There's something magical that happens when Watt takes centre-stage vocal-wise; I sense that it's a result of the particular balance CUZ achieve on this record. 'With No Bee Sting' is a case in point; musically, Dook's fingerprints are all over this record; he's long been a master of propulsive, arrow-tipped and insistent edgy dance-rock, silver-tongued and sharp as you like; the ultimate aural sugar-rush. When married with Watt's singular musicianship (there's no mistaking that bass) it garners a compulsive thrust all of its own, like something just waking up for the first time. This powerful, intricate musicianship seems to propel Watt's deeply charismatic vocal persona into bright, restless relief; a personality unfurled and defined with emphasis, and maddeningly listenable. Throughout, Dook and Watt encourage a pendulum-like dynamic to their composition; perhaps recognising that the wellspring of their joint power lies in the divergence between their individual proclivities, and a constantly oscillating, back-and-forth foregrounding of that divergence. It's a winning formula.

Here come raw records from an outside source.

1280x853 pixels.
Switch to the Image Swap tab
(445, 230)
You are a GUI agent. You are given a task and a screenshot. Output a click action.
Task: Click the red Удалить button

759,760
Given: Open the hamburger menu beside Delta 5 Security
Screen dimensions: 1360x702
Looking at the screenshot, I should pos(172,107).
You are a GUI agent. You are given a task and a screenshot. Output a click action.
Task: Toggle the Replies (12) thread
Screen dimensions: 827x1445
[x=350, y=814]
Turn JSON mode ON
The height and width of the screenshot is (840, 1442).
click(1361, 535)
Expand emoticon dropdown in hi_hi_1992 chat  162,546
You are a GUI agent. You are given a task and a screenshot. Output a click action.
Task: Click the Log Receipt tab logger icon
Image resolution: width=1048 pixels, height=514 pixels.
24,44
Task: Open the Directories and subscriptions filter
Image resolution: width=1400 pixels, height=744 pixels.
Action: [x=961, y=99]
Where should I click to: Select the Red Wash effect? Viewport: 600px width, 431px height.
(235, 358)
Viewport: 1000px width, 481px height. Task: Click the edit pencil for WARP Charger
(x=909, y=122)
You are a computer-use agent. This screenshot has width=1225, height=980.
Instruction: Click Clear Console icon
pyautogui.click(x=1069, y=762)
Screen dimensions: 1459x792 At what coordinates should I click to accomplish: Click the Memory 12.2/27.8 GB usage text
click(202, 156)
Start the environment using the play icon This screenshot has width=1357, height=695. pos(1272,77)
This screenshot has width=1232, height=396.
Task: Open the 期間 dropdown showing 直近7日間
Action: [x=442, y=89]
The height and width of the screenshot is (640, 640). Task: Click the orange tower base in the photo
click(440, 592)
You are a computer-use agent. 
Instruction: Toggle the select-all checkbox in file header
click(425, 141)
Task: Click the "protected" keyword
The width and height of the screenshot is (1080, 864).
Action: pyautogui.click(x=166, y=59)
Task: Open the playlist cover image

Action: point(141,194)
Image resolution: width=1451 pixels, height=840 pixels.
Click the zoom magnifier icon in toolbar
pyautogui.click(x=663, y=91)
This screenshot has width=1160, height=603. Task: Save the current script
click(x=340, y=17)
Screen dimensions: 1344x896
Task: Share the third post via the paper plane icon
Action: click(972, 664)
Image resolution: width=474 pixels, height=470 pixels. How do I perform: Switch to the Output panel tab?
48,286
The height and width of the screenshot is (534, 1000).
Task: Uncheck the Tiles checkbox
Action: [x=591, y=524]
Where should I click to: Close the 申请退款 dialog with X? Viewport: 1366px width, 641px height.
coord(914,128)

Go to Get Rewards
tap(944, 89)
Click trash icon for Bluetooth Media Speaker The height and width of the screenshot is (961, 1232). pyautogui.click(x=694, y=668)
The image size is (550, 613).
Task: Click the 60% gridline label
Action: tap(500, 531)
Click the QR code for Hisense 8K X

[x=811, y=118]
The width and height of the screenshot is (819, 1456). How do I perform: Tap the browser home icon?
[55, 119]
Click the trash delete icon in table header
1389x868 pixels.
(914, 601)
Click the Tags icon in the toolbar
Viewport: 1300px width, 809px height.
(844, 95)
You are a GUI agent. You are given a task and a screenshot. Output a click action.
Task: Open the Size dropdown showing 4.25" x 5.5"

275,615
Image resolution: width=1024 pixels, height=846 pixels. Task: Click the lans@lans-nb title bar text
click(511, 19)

It's a testament to the strength of this record that so many ostensibly incongruent influences can be traced through it, and collided together, without that incongruity ever becoming a troubling force. During my first two run-throughs of Tamatekabo I had flinching moments of being reminded of Blur in full-on 'Tracy Jacks' mode; a jaunty melodicism and a hint of lyrical glibness which seduced at the time (at age 14) but subsequently left me cold; however, CUZ obstreperously cleave through that apparent signpost and deftly surpass it, edging closer in the end – in those songs when Dook is on the mic - to Syd Barrett at his most iconoclastic: listen to 'Fickle Fortune' or 'The Wheel And The Ring' and be haunted by bicycles and Scarborough Fair and Elliot Smith and find yourself strangely arrested rather than alienated. Dook and Watt have dowsed together and located a rare kind of magnetism, and it's evidently one which derives its charge from a constant pulling away and outwards from each other and their respective safe havens, only then to make a joy of rushing back in. Sure, it's a gamble, but CUZ play their hand with style and assurance and no dearth of self-awareness on this deeply idiosyncratic album, and that's a persuasive concoction which pays off by the gallon.